Vina Mazumdar, one of the most significant women leaders of post-independent India, passed away on the morning of 30 May 2013. Dr Vina Mazumdar was a scholar who taught political science in Patna, she then joined the University Grants Commission and later the Indian Council of Social Science Research. One of her distinguished students is Dr Muchkund Dubey, former foreign secretary of India.
Dr Mazumdar was the architect of a path breaking Government of India report, Towards equality- a report on the status of women in India. She was one of the founders of the Indian Association of Women’s studies and a founding Director of the Centre for Women’s Development Studies (CWDS), which became a national hub for scholars and activists. Vina gave us many gifts in terms of ideas, apart from energy. She coined a phrase that Women’s Studies was a movement and therefore she always referred to women’s studies as the women’s studies movement, breaking the dichotomy between scholarship and activism.
We in India were the first to establish this kind of concept to what can be called harmonising activism with scholarship, and inspired other countries with this concept. Vina and CWDS provided leadership not only to what can be called women’s studies and the “intellectual” side of the women’s movement but she inspired and energized many other spaces as she was always a political person even more than a “scholar” or a woman leader. It was politics, an understanding of India’s political history and a pulse on current issues in the political arena of India, that gave her, the report , as well as CWDS a color and a quality which none of the other centers of women’s studies could ever match.

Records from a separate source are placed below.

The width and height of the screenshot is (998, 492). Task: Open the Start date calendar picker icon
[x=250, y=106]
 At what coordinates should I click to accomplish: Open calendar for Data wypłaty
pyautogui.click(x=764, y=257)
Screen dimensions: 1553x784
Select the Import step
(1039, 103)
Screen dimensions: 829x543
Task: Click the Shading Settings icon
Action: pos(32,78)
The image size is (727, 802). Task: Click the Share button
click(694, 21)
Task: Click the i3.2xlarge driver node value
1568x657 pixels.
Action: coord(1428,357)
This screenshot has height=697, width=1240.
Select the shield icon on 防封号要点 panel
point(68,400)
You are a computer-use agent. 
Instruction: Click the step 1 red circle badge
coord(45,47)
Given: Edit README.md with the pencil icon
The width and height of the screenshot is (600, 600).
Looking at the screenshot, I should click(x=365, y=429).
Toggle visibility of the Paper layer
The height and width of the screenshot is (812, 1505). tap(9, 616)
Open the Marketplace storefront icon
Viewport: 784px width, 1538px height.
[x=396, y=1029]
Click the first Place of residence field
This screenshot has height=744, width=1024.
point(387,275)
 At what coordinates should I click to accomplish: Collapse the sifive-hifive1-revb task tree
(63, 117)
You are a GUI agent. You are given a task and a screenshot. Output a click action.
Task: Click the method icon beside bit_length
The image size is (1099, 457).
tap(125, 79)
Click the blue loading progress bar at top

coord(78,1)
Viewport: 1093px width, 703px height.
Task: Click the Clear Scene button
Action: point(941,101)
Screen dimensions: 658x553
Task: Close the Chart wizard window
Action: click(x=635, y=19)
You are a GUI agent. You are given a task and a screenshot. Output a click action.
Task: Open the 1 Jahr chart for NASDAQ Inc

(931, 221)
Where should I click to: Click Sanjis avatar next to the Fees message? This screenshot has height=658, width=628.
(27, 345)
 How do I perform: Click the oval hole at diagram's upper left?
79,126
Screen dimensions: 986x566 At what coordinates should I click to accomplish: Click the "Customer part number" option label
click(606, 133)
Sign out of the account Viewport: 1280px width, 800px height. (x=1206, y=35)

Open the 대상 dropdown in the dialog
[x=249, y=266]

We had a valuable and exciting relationship beginning with the preparation of the Committee on the Status of Women in India (CSWI) report and continuing for all of the almost four decades of our work. In the early years, from 1975 to about 1990, Vina and I being Delhiwalas, were included in every possible forum, government as well as international that were looking at women’s issues and what can be called at the Women’s Question. If a committee was being formed, whether it was for implementation of the Equal Remuneration Act, or for evaluating Universities of Agricultural Sciences to see whether their home-science departments were in fact enabling women in the rural areas; we were chosen. In those days, every ministry – ministry of labour, ministry of rural development, ministry of education and of course ministry of women and child – would have a committee attached to it, and both Vina and I would be a part of it.
We were on the monitoring committee of STEP (Support to Training and Employment Programme for Women) a new programme that was started in MWCD (ministry of women and child development), as we were in these other committees that I have listed.
We came from extremely different tracks, she was a political scientist and a well known political as well as academic leader, and I was an economist but not as politically significant and come from a somewhat hot house atmosphere of scholarship.
Invariably, when we spoke in these meetings, it was almost like we were signaling each other. As the IAWS began to move with national conferences and as our institutions, the ones that we founded and developed, began to get gelled and as many more actors came on to the scene of what can be called women and their progress, our lives were not as intimately connected. Yet at every conference including the last one that we both attended together in Lucknow- the NCWS, I can still hear Vina’s voice, a very loud commanding one saying, “Hey Devaki! Come here and sit down.” By that time she had begun to find walking a little difficult. So, we took rooms next to each other in Lucknow and could not stop talking to each other. She invited me to a drive back with her to Delhi, so much was our desire to reflect, laugh and share our ideas together. Sometimes, because we were always clubbed in every public and political space we used to call each other either Heckle and Jeckle or Laurel and Hardy and sometimes, the Qutub Minar and Taj Mahal. The last one was a joke, as anyone who came from outside India and wanted to get some insight into what was happening in what used to be called at that time the women’s movement (now moving from gender to feminism) they had to see the two of us. So, that is why the idea of tourist monuments.
Vina and Lotika Sarkar were really what can be called the engines which drove all of us to clarity and some form of excellence. Since, they have followed each other so quickly, I would like to imagine that they are laughing away somewhere, smoking their cigarettes and fighting on issues. Enjoy yourselves, Vina and Monu. Soon some of us will join you.